- **DATA SUPPLIED**:
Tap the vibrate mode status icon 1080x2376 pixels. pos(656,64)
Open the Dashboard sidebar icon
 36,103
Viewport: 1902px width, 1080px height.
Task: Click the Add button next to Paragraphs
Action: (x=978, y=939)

- **YOUR GOAL**:
Copy every one of the items above word for word, keeping each line unchanged.

- **REPLY TO THE TASK**:
Tap the vibrate mode status icon 1080x2376 pixels. pos(656,64)
Open the Dashboard sidebar icon
 36,103
Viewport: 1902px width, 1080px height.
Task: Click the Add button next to Paragraphs
Action: (x=978, y=939)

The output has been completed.